For about 90% of the propane I need, I use Suburban Propane. Suburban is also a client of my company. We do their marketing, their ads, their website, and a lot of their internal systems.

For a small portion of the propane I need, I use Amerigas. There's a gas station a mile away from my house that has an Amerigas propane tank exchange cage - I bring my empty cylinders there and replace them with full ones. It's cheap and convenient. When I need to fill the gas tank for the tractor, I bring the propane cylinders and swap them out in one, big "gas run."

Last summer I went out and bought an Amerigas tank, and when I got home and hooked it up, I discovered that it leaked. By the time I discovered it, the tank was empty, my whole deck smelled like propane, and I had no gas left to cook with. At that point, the gas station was closed and I couldn't barbecue.
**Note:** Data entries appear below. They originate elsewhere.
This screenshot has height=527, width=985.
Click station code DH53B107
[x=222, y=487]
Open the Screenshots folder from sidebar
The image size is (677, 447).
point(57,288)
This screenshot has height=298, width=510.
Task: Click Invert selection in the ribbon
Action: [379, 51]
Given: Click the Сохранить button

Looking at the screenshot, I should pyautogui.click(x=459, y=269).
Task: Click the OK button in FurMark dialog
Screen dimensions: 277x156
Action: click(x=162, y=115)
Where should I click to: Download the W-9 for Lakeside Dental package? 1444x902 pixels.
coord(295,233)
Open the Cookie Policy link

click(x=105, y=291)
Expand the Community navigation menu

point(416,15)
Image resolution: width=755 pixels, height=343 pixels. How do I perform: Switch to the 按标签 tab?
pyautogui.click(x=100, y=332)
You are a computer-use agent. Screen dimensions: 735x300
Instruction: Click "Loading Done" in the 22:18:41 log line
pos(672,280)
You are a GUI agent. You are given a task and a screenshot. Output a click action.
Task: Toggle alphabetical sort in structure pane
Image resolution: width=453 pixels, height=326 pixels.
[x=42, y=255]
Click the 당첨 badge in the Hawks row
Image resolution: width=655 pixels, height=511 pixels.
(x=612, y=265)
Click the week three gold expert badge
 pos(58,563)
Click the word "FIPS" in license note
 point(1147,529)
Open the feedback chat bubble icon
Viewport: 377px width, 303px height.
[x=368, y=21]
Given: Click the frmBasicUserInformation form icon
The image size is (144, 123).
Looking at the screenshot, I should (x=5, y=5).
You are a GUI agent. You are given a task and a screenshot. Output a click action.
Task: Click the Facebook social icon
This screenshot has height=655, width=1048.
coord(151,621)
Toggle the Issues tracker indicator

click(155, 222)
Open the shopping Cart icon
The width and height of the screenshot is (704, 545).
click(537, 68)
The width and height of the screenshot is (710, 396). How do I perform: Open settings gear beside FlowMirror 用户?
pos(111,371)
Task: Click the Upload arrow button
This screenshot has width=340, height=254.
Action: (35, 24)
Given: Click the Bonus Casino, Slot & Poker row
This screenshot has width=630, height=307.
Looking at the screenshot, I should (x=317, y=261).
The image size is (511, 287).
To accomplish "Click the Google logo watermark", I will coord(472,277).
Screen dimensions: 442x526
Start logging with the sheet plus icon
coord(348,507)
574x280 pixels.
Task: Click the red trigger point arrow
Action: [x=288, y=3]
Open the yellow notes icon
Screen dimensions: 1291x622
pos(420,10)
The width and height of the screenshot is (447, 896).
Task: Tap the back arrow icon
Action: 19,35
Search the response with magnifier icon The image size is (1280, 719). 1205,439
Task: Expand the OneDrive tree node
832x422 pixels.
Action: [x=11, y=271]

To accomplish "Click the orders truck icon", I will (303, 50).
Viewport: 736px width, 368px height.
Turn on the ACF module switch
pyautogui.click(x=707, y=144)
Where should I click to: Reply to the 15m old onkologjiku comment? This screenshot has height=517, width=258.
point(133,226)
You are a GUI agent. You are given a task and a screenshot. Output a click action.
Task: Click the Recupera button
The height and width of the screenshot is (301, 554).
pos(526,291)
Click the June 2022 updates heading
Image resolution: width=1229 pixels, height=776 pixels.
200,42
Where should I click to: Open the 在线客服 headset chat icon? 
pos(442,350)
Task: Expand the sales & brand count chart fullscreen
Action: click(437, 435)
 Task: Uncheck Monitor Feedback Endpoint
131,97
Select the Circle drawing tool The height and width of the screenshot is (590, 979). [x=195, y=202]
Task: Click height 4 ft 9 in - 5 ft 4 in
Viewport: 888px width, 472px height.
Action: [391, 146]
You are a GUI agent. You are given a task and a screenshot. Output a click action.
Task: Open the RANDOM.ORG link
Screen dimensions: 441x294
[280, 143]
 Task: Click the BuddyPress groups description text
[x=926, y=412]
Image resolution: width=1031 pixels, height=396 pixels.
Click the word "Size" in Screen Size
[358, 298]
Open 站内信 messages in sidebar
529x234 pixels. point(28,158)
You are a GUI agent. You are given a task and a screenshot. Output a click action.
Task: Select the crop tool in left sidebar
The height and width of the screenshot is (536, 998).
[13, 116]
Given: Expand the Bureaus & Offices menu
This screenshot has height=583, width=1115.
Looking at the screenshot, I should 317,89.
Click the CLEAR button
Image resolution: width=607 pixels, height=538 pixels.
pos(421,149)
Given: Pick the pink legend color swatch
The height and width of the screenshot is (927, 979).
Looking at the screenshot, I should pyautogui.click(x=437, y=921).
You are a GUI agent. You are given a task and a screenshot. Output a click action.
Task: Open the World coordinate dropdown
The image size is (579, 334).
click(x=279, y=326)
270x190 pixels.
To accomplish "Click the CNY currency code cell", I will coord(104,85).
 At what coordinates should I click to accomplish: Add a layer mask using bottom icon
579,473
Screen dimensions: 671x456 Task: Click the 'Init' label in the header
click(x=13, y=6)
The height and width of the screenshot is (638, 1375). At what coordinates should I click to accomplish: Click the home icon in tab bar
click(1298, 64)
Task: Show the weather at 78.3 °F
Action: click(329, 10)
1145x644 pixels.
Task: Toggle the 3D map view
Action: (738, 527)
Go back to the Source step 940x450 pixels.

It was sloppy service, and I was pissed. I bitched about it to everyone who would listen.

Not a single person I bitched to thought it was weird or unethical that I was bitching. They all seemed to understand that I'm entitled to buy propane wherever I want, and once my wallet comes out of my pocket I become a consumer, entitled to all the same expectations and rights that everyone else has.